START

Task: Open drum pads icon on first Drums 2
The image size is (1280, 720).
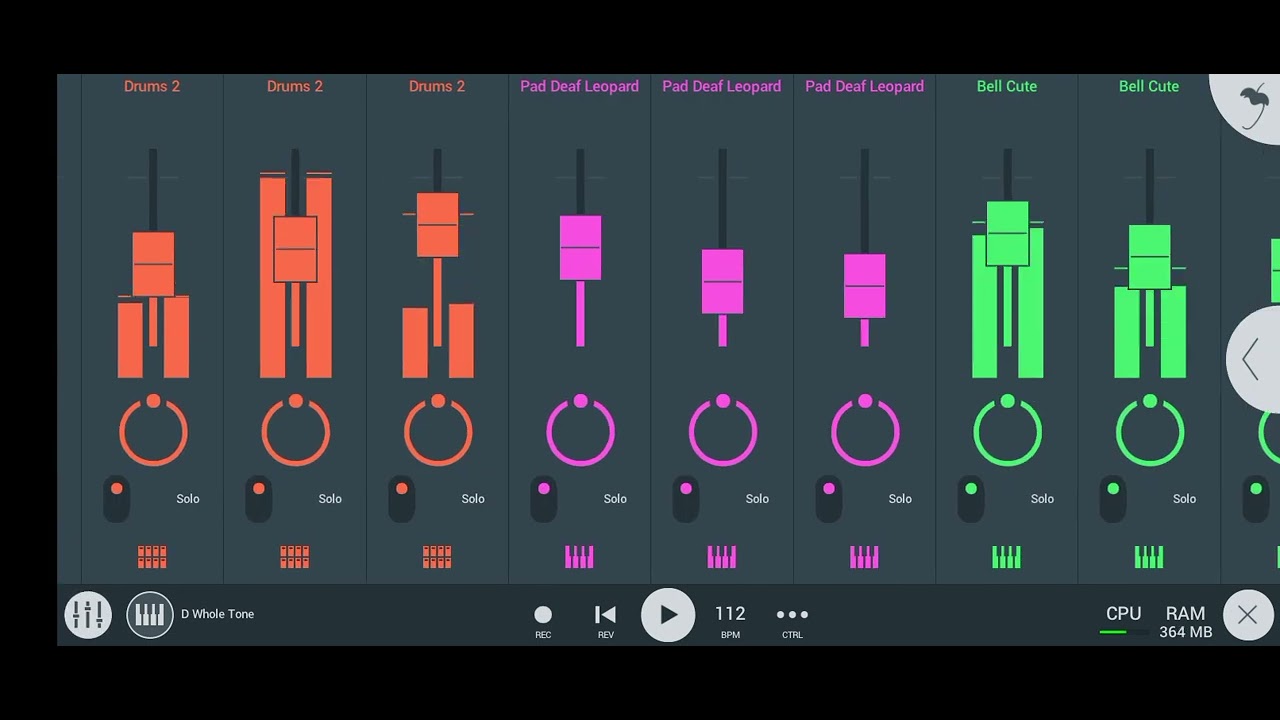Action: (152, 557)
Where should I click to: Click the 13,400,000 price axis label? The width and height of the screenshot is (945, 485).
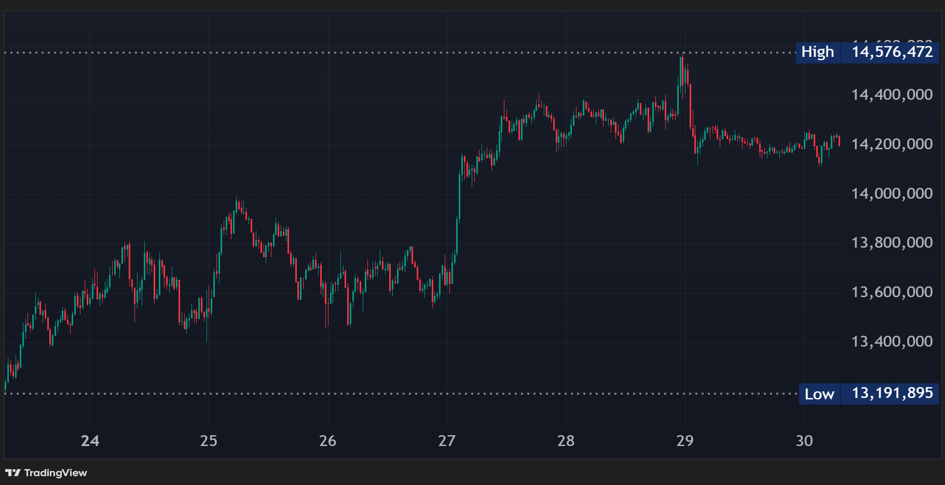tap(891, 342)
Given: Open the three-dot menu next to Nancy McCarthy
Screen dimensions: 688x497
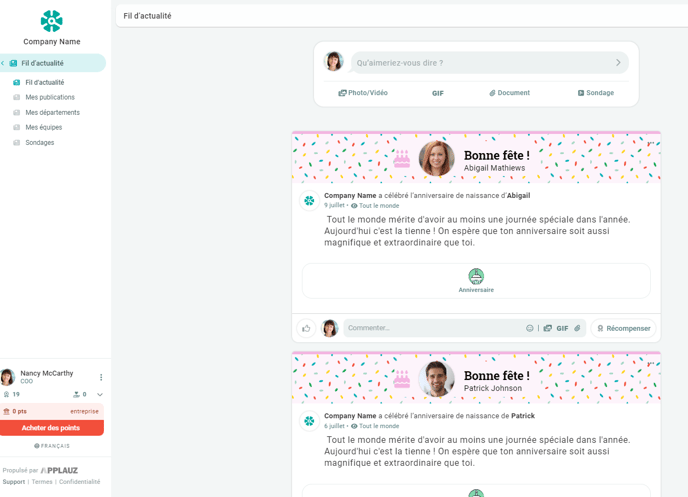Looking at the screenshot, I should pyautogui.click(x=101, y=377).
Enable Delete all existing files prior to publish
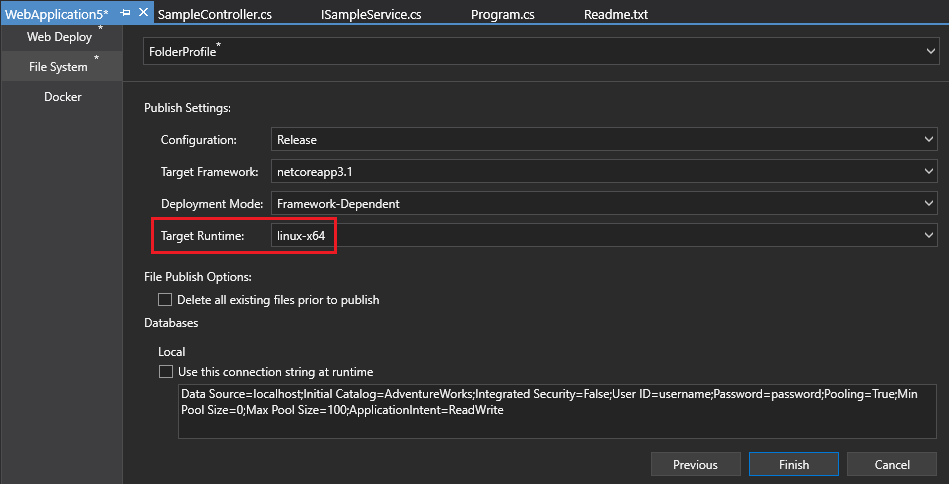949x484 pixels. point(165,300)
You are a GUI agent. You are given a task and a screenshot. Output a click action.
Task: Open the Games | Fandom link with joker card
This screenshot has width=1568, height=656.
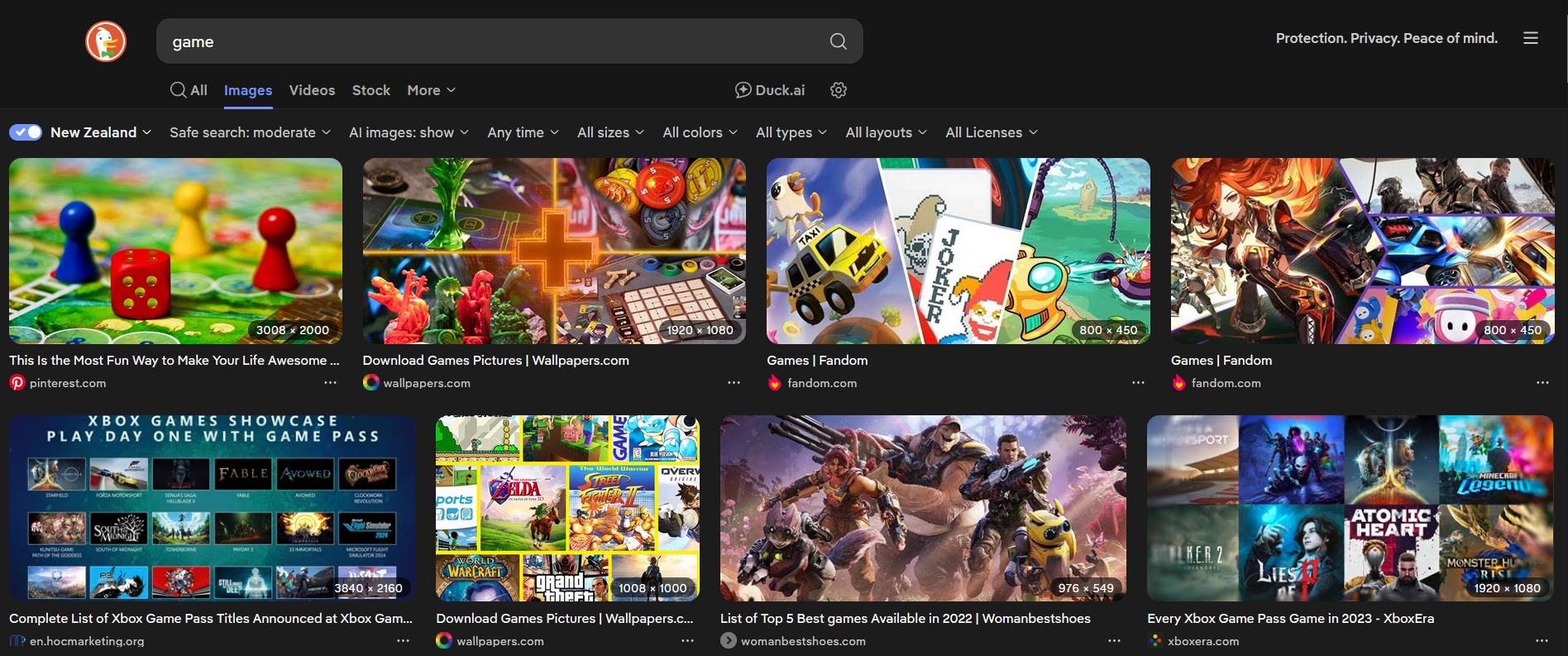[817, 361]
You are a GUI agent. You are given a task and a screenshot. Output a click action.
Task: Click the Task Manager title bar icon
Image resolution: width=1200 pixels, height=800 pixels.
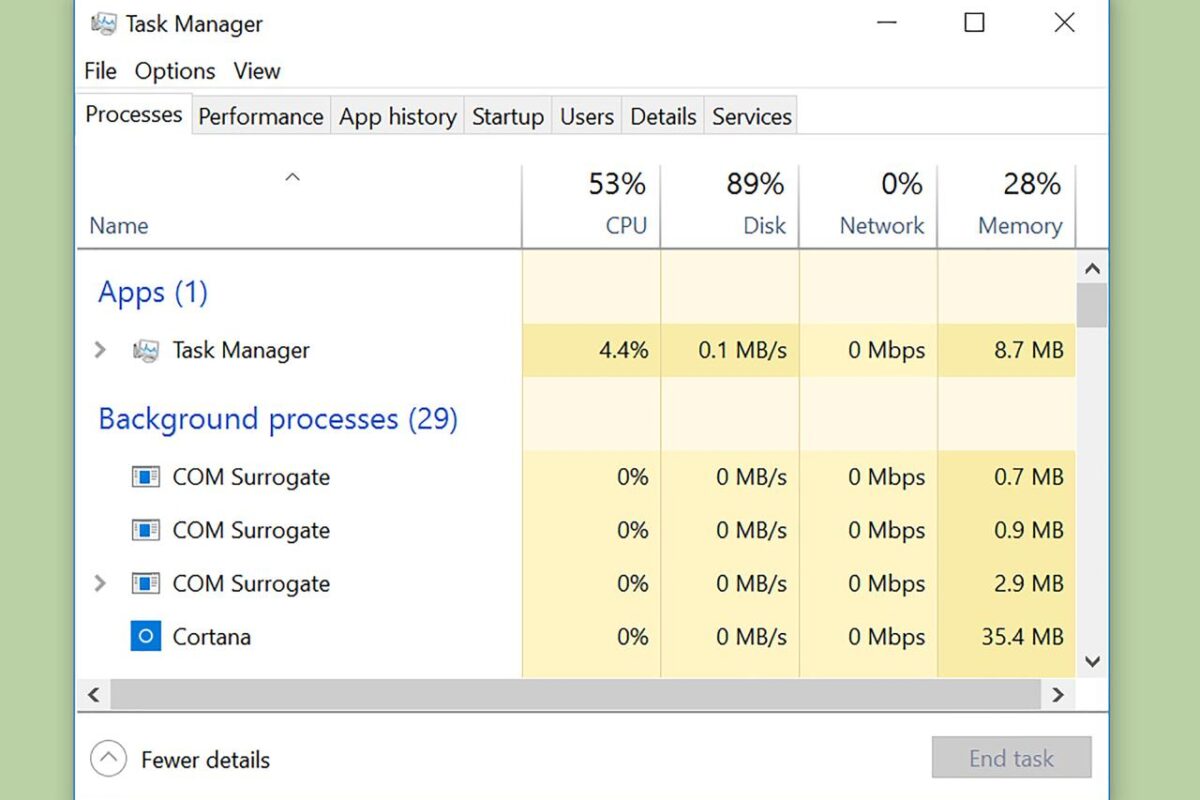click(104, 23)
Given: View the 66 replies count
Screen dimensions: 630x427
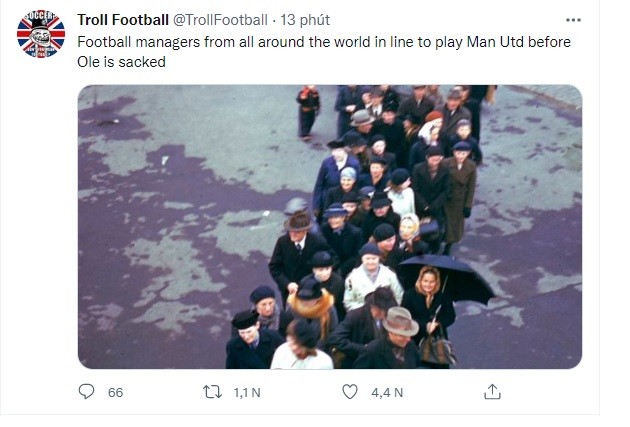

END

Duplicate the records above line for line, leaving out the pictures.

Task: Open drum pads icon on first Drums 2
The image size is (1280, 720).
Action: (152, 557)
Where should I click to: Click the 13,400,000 price axis label? The width and height of the screenshot is (945, 485).
tap(891, 342)
Given: Open the three-dot menu next to Nancy McCarthy
Screen dimensions: 688x497
Looking at the screenshot, I should pyautogui.click(x=101, y=377).
Enable Delete all existing files prior to publish
949x484 pixels. point(165,300)
You are a GUI agent. You are given a task and a screenshot. Output a click action.
Task: Open the Games | Fandom link with joker card
This screenshot has width=1568, height=656.
[817, 361]
You are a GUI agent. You are given a task and a screenshot. Output a click action.
Task: Click the Task Manager title bar icon
Image resolution: width=1200 pixels, height=800 pixels.
click(104, 23)
Given: View the 66 replies count
Screen dimensions: 630x427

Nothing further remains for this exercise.